Toronto Metropolitan University had condemned the students' letter as antisemitic and intolerant
A group of 10 current and former Toronto Metropolitan University law students who signed a controversial letter in 2023 expressing solidarity with Palestine sued the school on Friday, alleging the school’s response to the letter constituted defamation, negligent misrepresentation, breach of contract, and discrimination.
In their statement of claim, the students allege that the school’s response to the letter, which includes an October 2023 statement that condemns the letter’s contents as antisemitic and intolerant, caused them to suffer reputational harm, loss of academic and job opportunities, social isolation, damaged relationships with friends and family, and more.
They told the Ontario Superior Court of Justice that they seek more than $10 million in damages.
Dimitri Lascaris, the students’ lawyer, told Law Times on Friday that the students decided to take legal action partly because TMU failed to take down its October 2023 statement even after an external investigation last year determined that sanctions against the signatories are not warranted. The statement remained on TMU's website as of Friday afternoon, but has since been taken down.
The investigation was conducted by retired Nova Scotia Chief Justice Michael MacDonald and concluded that the October 23 statement “caused harm to the student community” because TMU did not give the signatories a meaningful opportunity to explain themselves.
Lascaris says he is “gobsmacked” that the school is “simply thumbing their nose” at MacDonald’s conclusion and publicly accusing his clients of antisemitism. He adds that the students’ lawsuit aims to clear their names.
A TMU spokesperson said in a statement to Law Times on Friday that the university “cannot comment on legal matters.”
The dispute started in October 2023, when a student at TMU’s Lincoln Alexander School of Law emailed a letter to the law school’s dean and associate deans, advising them that a student organization, the Abolitionist Organizing Collective, planned to release an open letter stating its “unequivocal” support for Palestine.
Earlier that month, Hamas had attacked Israel, killing approximately 1,200 people and taking about 250 hostages.
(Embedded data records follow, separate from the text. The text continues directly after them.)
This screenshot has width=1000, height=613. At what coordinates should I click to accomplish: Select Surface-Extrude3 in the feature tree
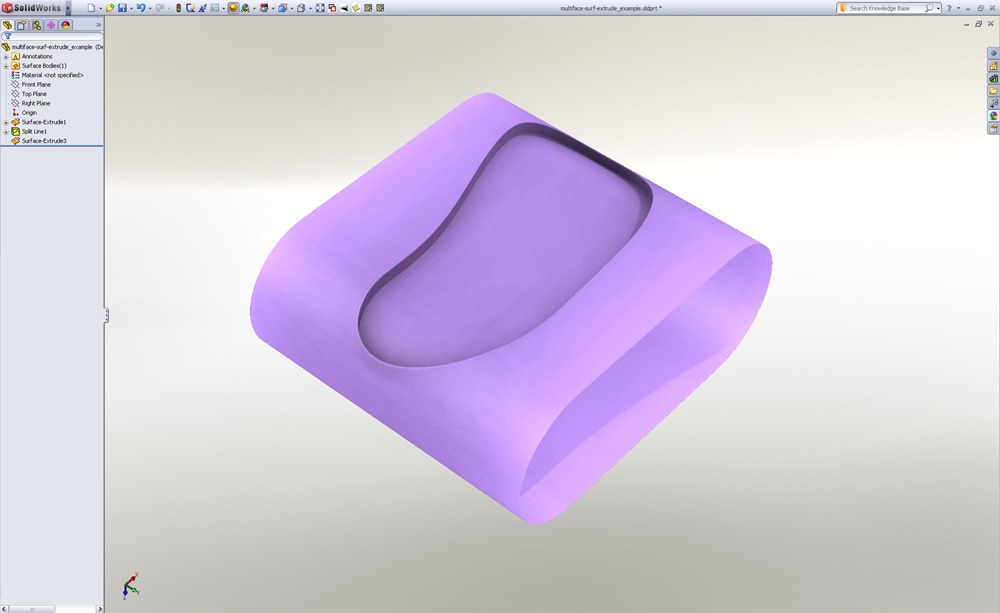tap(43, 141)

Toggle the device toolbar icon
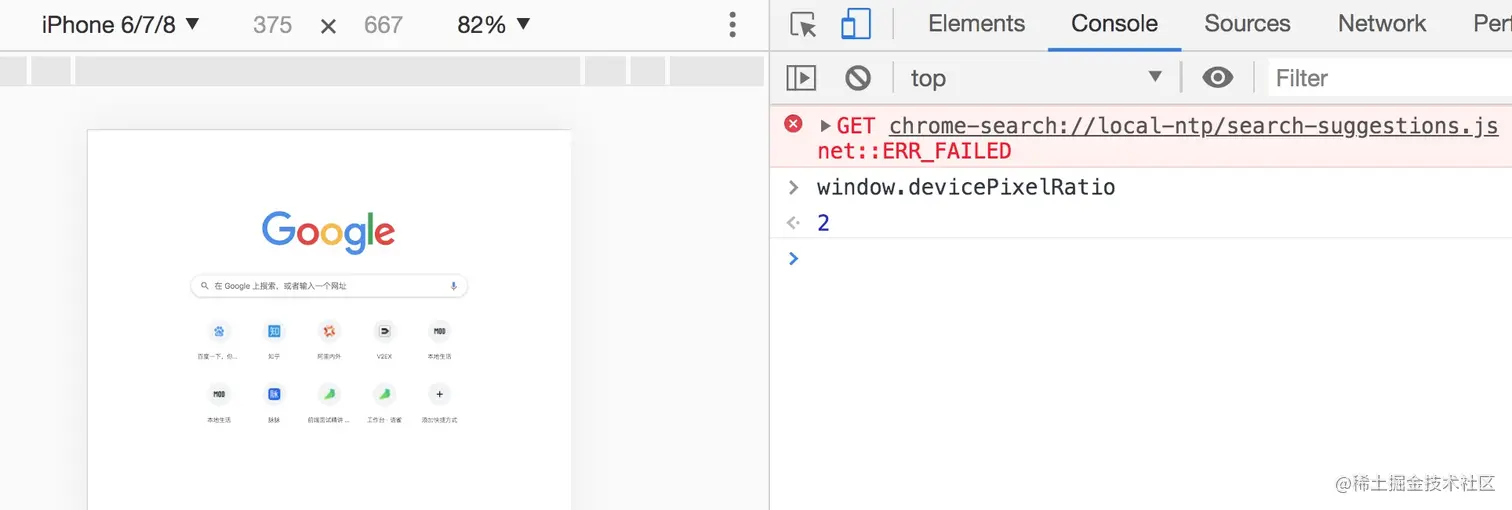pos(856,24)
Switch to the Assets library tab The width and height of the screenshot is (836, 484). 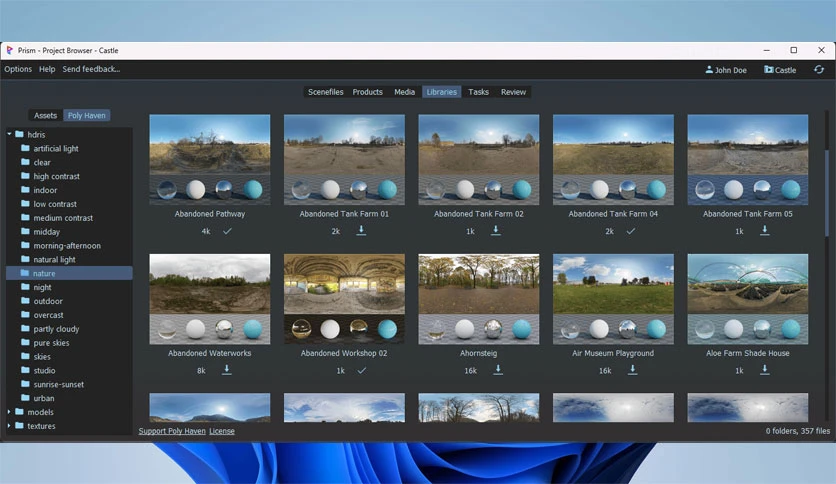pos(45,115)
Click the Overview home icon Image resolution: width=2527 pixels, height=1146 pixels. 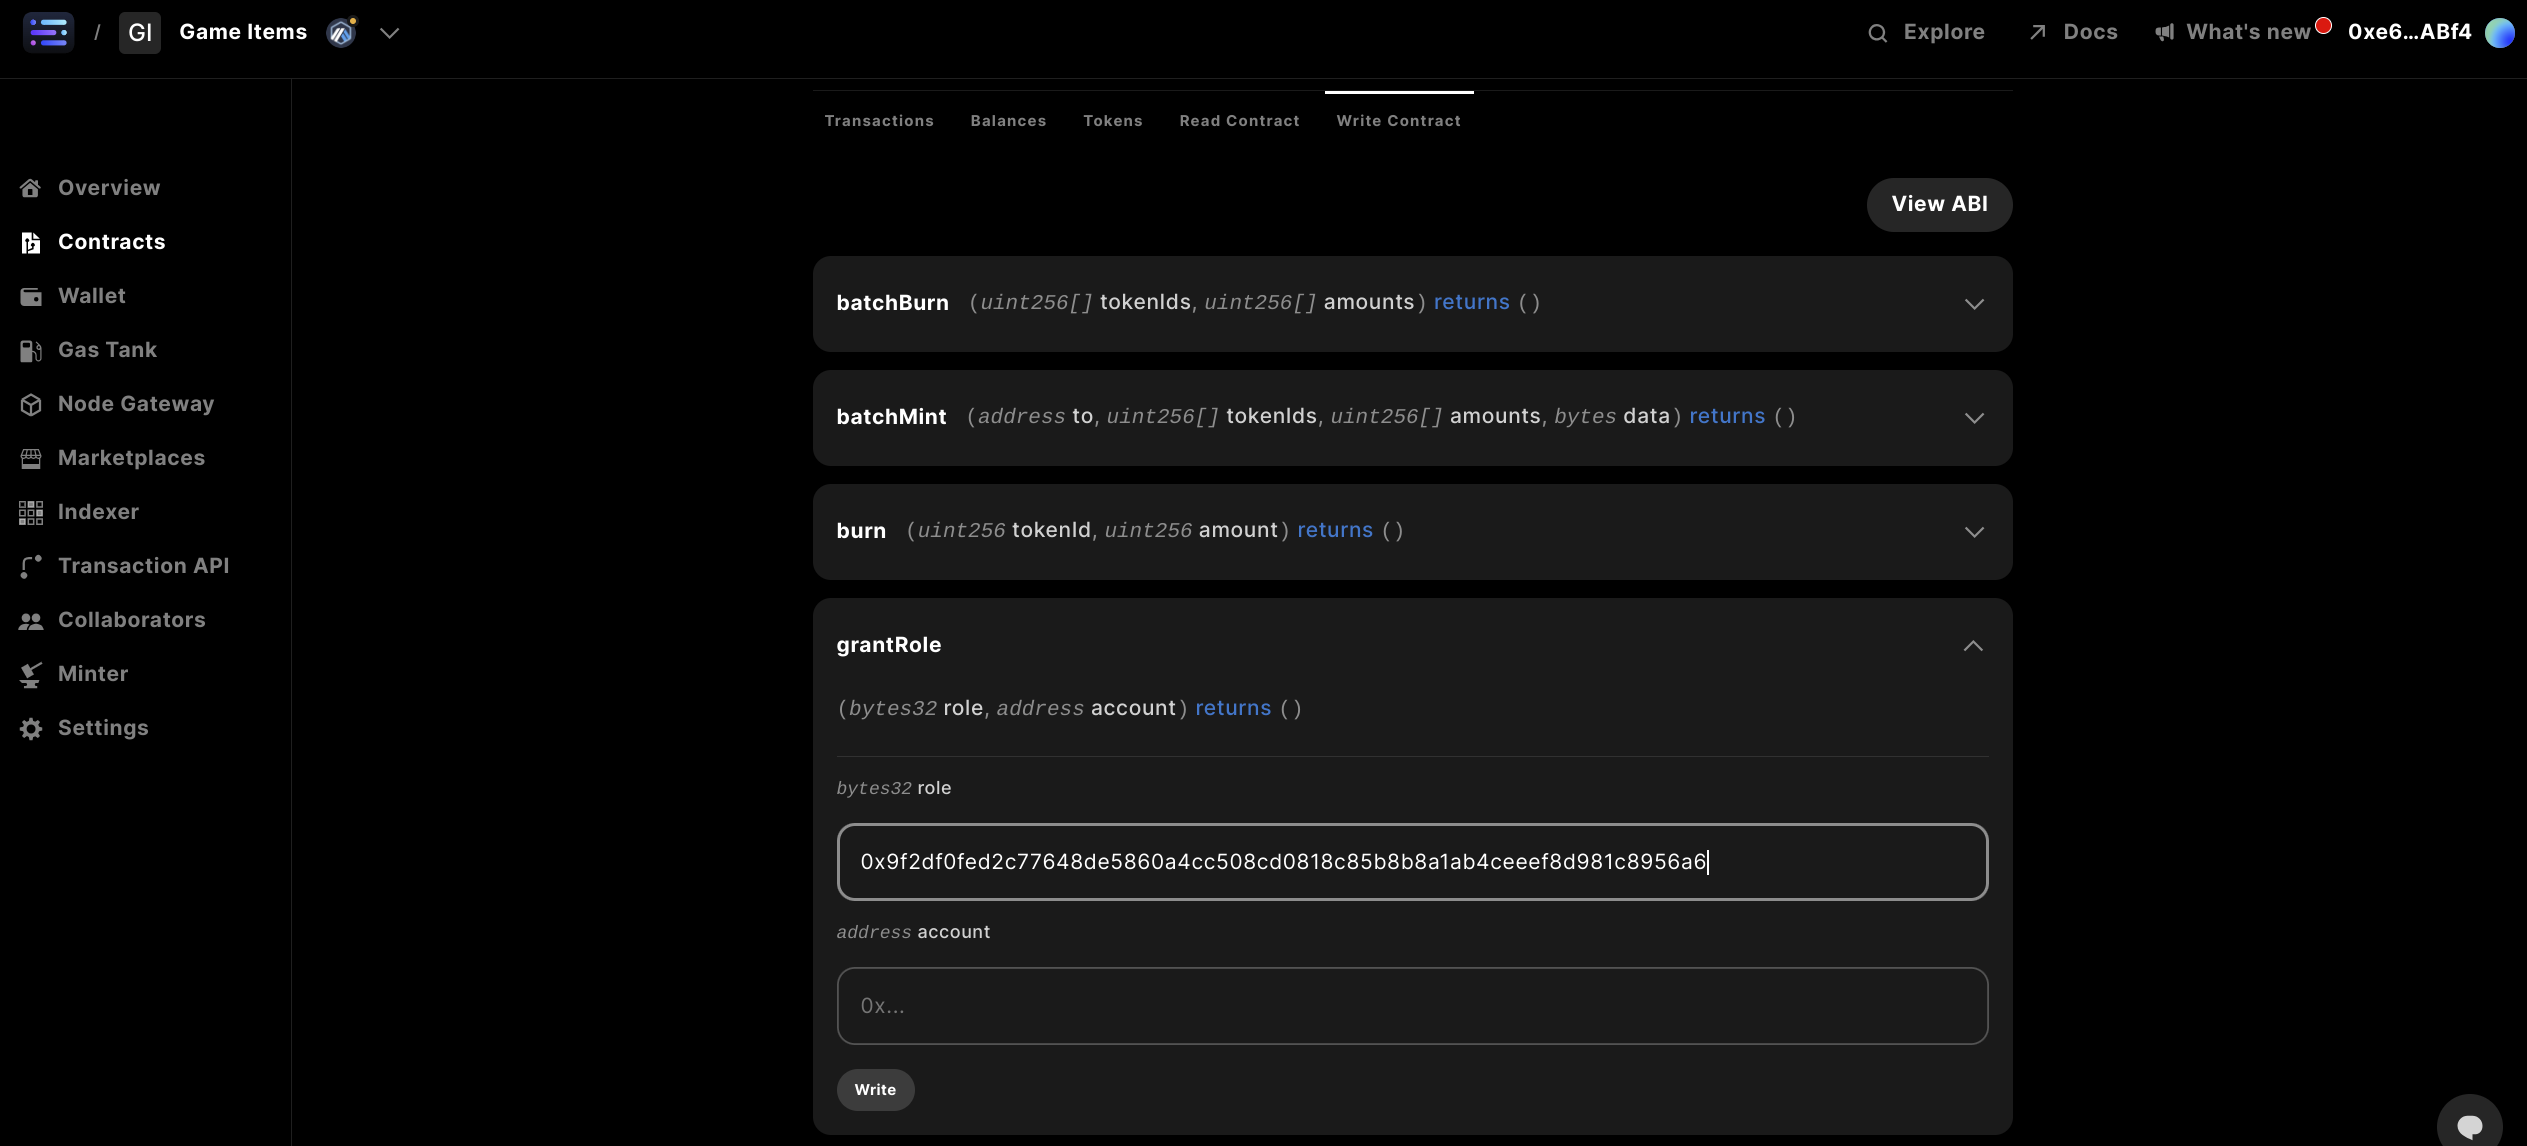coord(31,188)
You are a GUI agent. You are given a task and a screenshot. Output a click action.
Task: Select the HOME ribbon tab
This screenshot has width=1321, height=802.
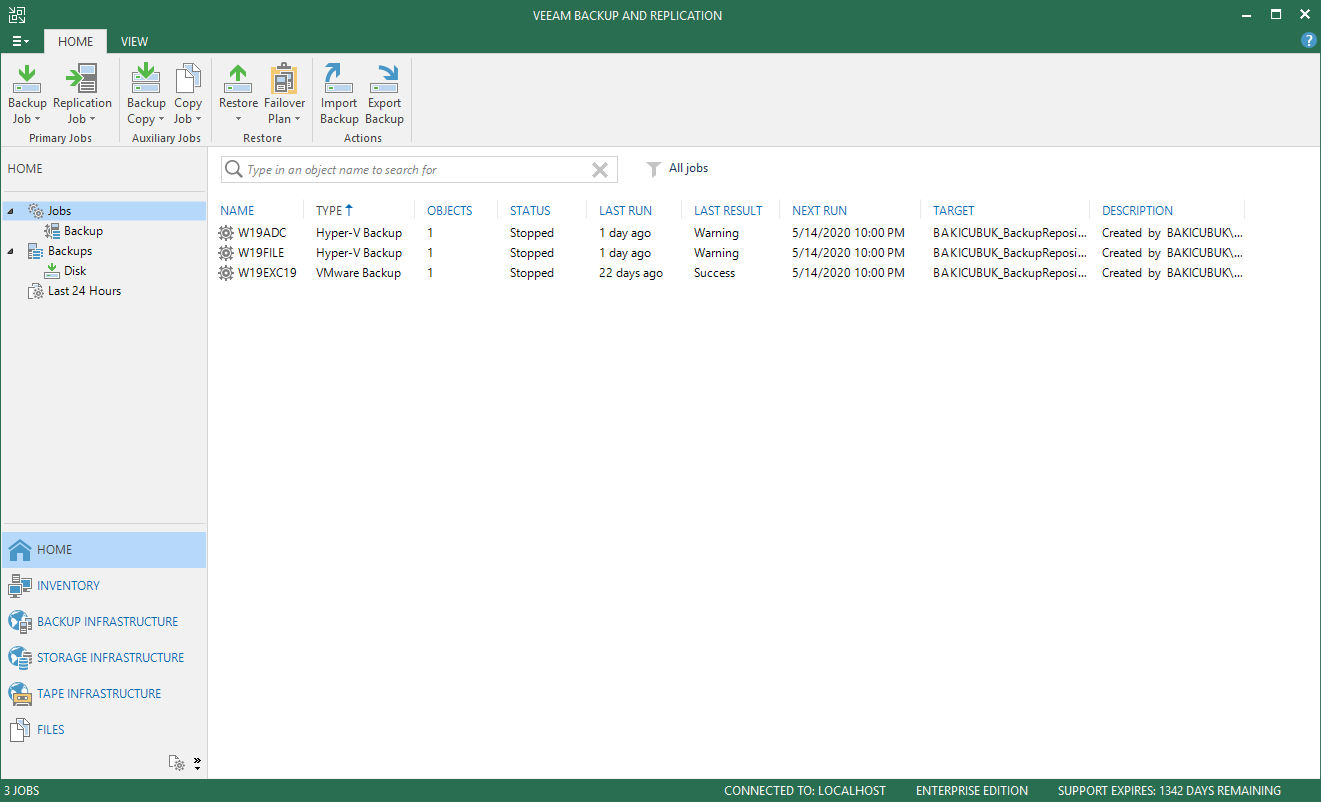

The attacks prompted Israel to launch a military offensive in Gaza that has killed tens of thousands of Palestinians.
The letter obtained 74 signatures, including one from the organization, and referred to Israel as an “apartheid state” and “a product of settler colonialism.” The letter added that its signatories “condemn any organization that only condemned Hamas’ recent war crimes killing 1300 Israelis, but has been and/or remains silent on the historic and ongoing war crimes committed by Israel.”
The letter was made public days later, sparking intense backlash against the signatories. TMU then posted its statement, which noted that the school “does not tolerate antisemitism, Islamophobia or statements that promote violence, terrorism, discrimination, racism, and hate.”
Later the same month, 23 Ontario lawyers – including several Law Society of Ontario benchers and a former appellate justice – published their own open letter condemning TMU’s response as “wholly inadequate.” The lawyers called the students’ letter “nothing less than a hate-filled incitement to violence against Israel and the Jewish people.”
The lawyers said the students’ letter “expresses its unequivocal support for ‘all forms’ of resistance and efforts towards liberation, thereby endorsing rape, torture, murder and kidnapping of Israelis, including children and the elderly, and citizens of many other countries.” They added it was “very much an open question” whether the legal community would continue to offer LASL students professional placements.
In November 2023, TMU hired MacDonald to conduct his external review of the students’ letter. In addition to criticizing TMU’s response, the resulting report concluded that “the reactions of many external actors, including prominent lawyers and interest groups – some of them publicly calling for the students to be expelled – caused further, and significant, harm to the students.”
Lascaris declined to provide specific examples of the plaintiffs losing out on academic and job opportunities at this juncture of the litigation. However, he pointed to a 2023 National Post column by Toronto lawyer Howard Levitt as an example of the type of backlash the students faced.
In his column, Levitt noted that some law firms were cancelling job interviews with students who signed the October 2023 letter. He called for the letters’ signatories to be expelled and encouraged the legal profession to “circulate the names of the 74 students at TMU and others attending openly anti-Semitic rallies so that employers will know not to hire them.”
Lascaris says he is “appalled by the behaviour of the legal profession in Ontario when it comes to what is happening to the Palestinian people and how they’re responding to law students and people who speak out.”
He adds, “I find that disgraceful and embarrassing.”
Editor's Note: This story has been updated to reflect that TMU removed the October 23 statement from its website after this story's original publication on Friday.